TEXT TO READ:
######

Hi Minfei and Minoru,

The bug has been fixed.

--
Thanks
Zhou

On 03/09/2016 08:27 AM, Zhou Wenjian wrote:
v4:
         1. fix a bug caused by the logic
v3:
         1. remove some unused variables
         2. fix a bug caused by the wrong logic
         3. fix a bug caused by optimising
         4. improve more performance by using Minoru Usui's code

multi-threads implementation will introduce extra cost when handling
each page. The origin implementation will also do the extra work for
filtered pages. So there is a big performance degradation in
--num-threads -d 31.
The new implementation won't do the extra work for filtered pages any
more. So the performance of -d 31 is close to that of serial processing.

The new implementation is just like the following:
         * The basic idea is producer producing page and consumer writing page.
         * Each producer have a page_flag_buf list which is used for storing
           page's description.
         * The size of page_flag_buf is little so it won't take too much memory.
         * And all producers will share a page_data_buf array which is
           used for storing page's compressed data.
         * The main thread is the consumer. It will find the next pfn and write
           it into file.
         * The next pfn is smallest pfn in all page_flag_buf.

Signed-off-by: Minoru Usui <min-u...@ti.jp.nec.com>
Signed-off-by: Zhou Wenjian <zhouwj-f...@cn.fujitsu.com>
---
  makedumpfile.c | 298 +++++++++++++++++++++++++++++++++++----------------------
  makedumpfile.h |  35 ++++---
  2 files changed, 202 insertions(+), 131 deletions(-)

diff --git a/makedumpfile.c b/makedumpfile.c
index fa0b779..2b0864a 100644
--- a/makedumpfile.c
+++ b/makedumpfile.c
@@ -3483,7 +3483,8 @@ initial_for_parallel()
        unsigned long page_data_buf_size;
        unsigned long limit_size;
        int page_data_num;
-       int i;
+       struct page_flag *current;
+       int i, j;

        len_buf_out = calculate_len_buf_out(info->page_size);

@@ -3560,10 +3561,16 @@ initial_for_parallel()

        limit_size = (get_free_memory_size()

######

EXERCISE TASK A: From the makedumpfile patch email, copy the passage that begins at the words "multi-threads implementation will" and stops after the words "consumer writing page.", keeping every character unchanged.

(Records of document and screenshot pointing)
######

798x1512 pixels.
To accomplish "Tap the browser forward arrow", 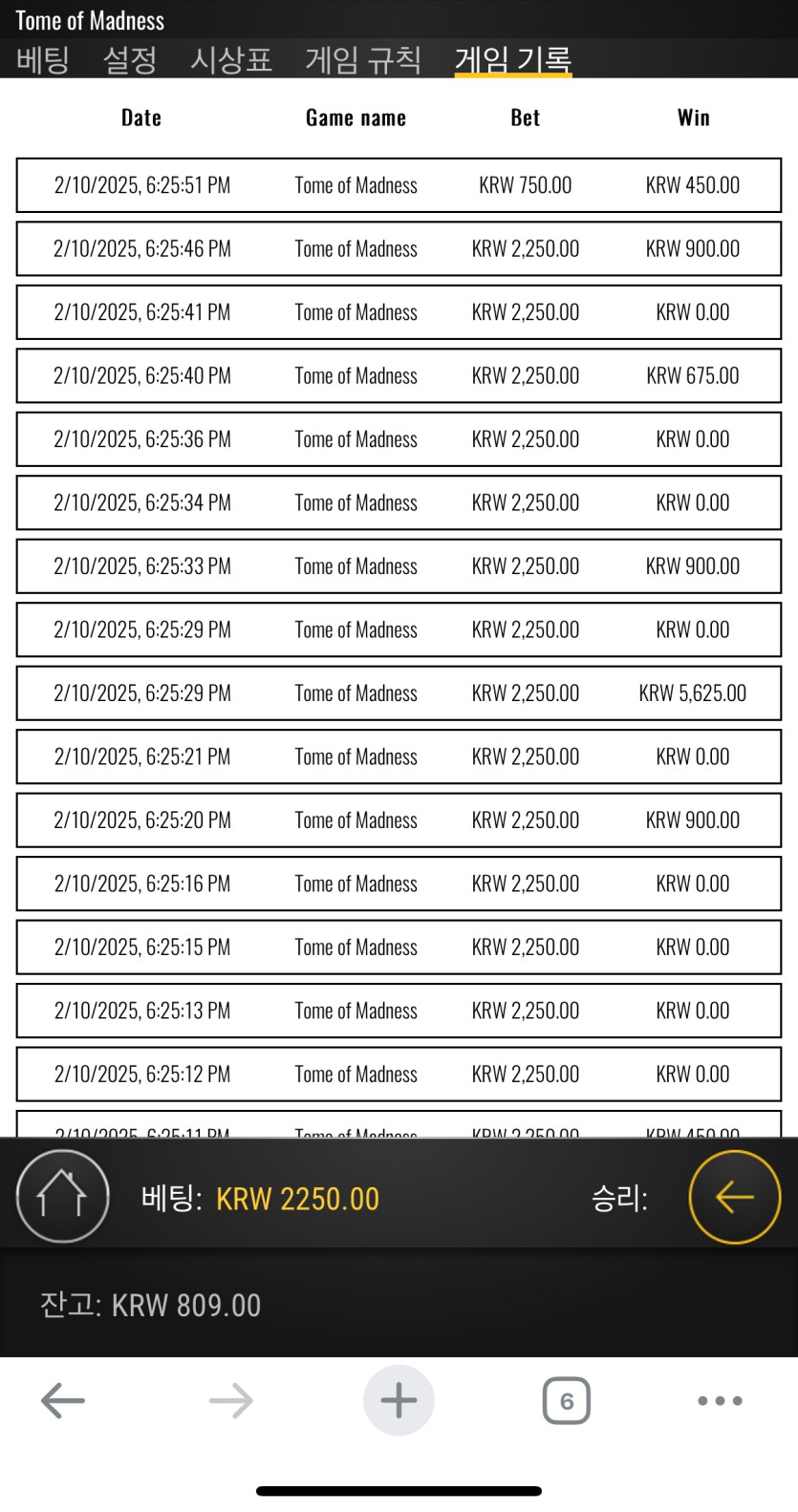I will click(230, 1401).
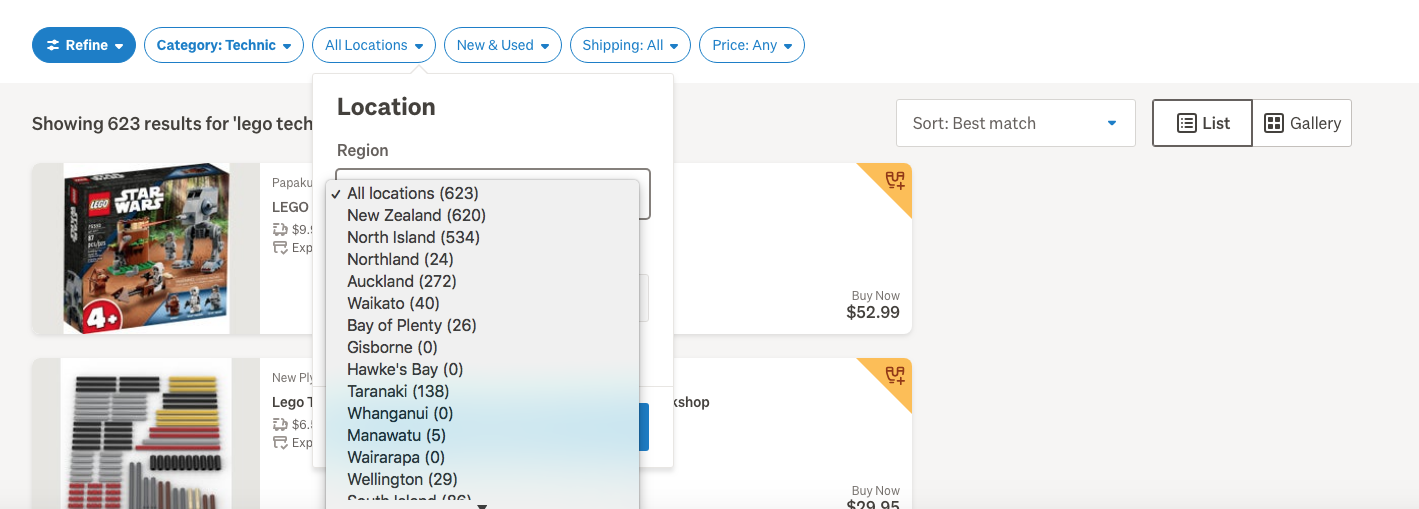This screenshot has height=509, width=1419.
Task: Switch to List view
Action: pyautogui.click(x=1202, y=123)
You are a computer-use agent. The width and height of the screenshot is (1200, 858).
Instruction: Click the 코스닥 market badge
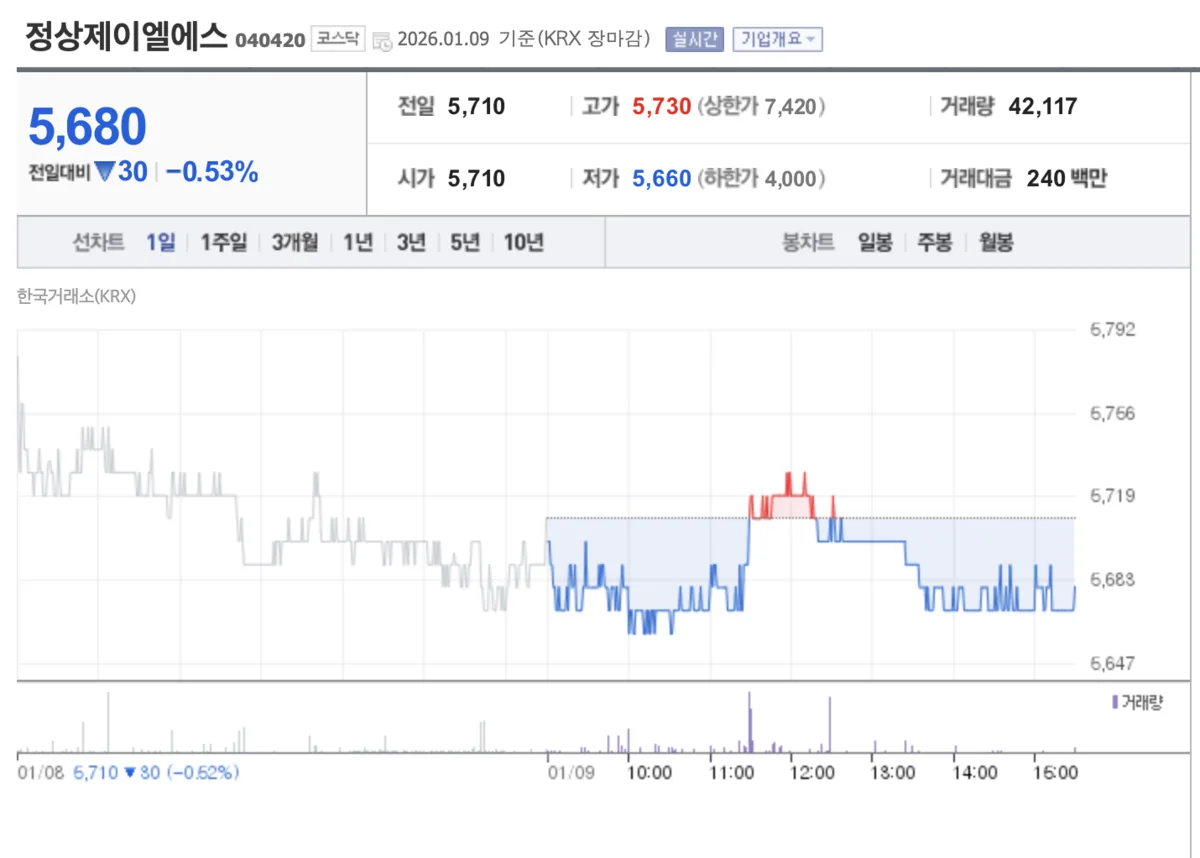(338, 39)
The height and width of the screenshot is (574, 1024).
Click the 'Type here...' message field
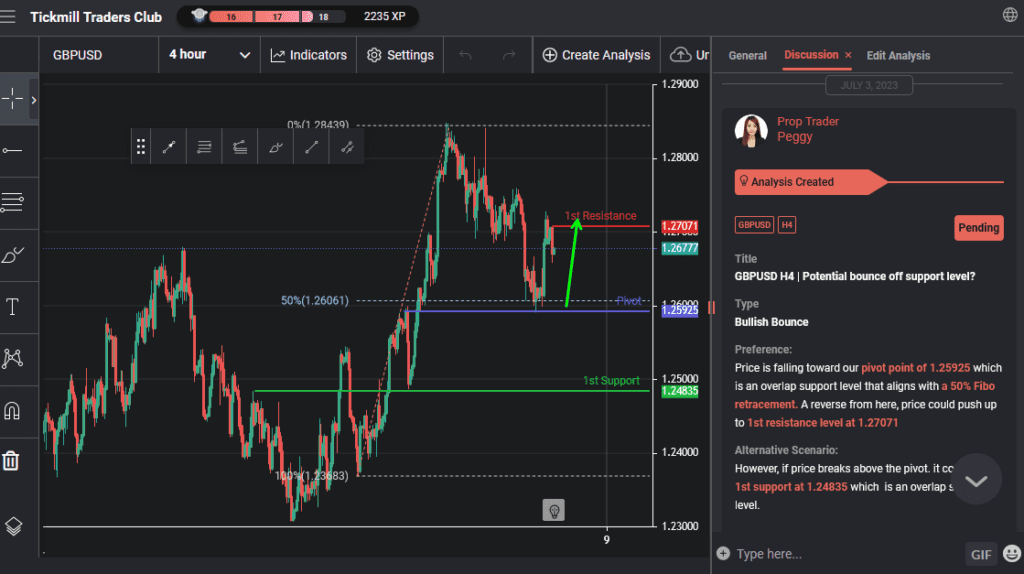point(840,554)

######

EXERCISE TASK B: In the records, start at the line that has "You are a computer-use" and stop after the last line of the records. Write those lines out again, requests included, with every coordinate in the answers multiplied by 1.8 and rounded to a whole number, halves rounded up. Leave the pictures out of your answer.

SOLUTION A:
multi-threads implementation will introduce extra cost when handling
each page. The origin implementation will also do the extra work for
filtered pages. So there is a big performance degradation in
--num-threads -d 31.
The new implementation won't do the extra work for filtered pages any
more. So the performance of -d 31 is close to that of serial processing.

The new implementation is just like the following:
         * The basic idea is producer producing page and consumer writing page.

SOLUTION B:
You are a computer-use agent. The width and height of the screenshot is (1200, 858).
Instruction: Click the 코스닥 market badge
(608, 70)
The height and width of the screenshot is (574, 1024).
Click the 'Type here...' message field
point(1512,997)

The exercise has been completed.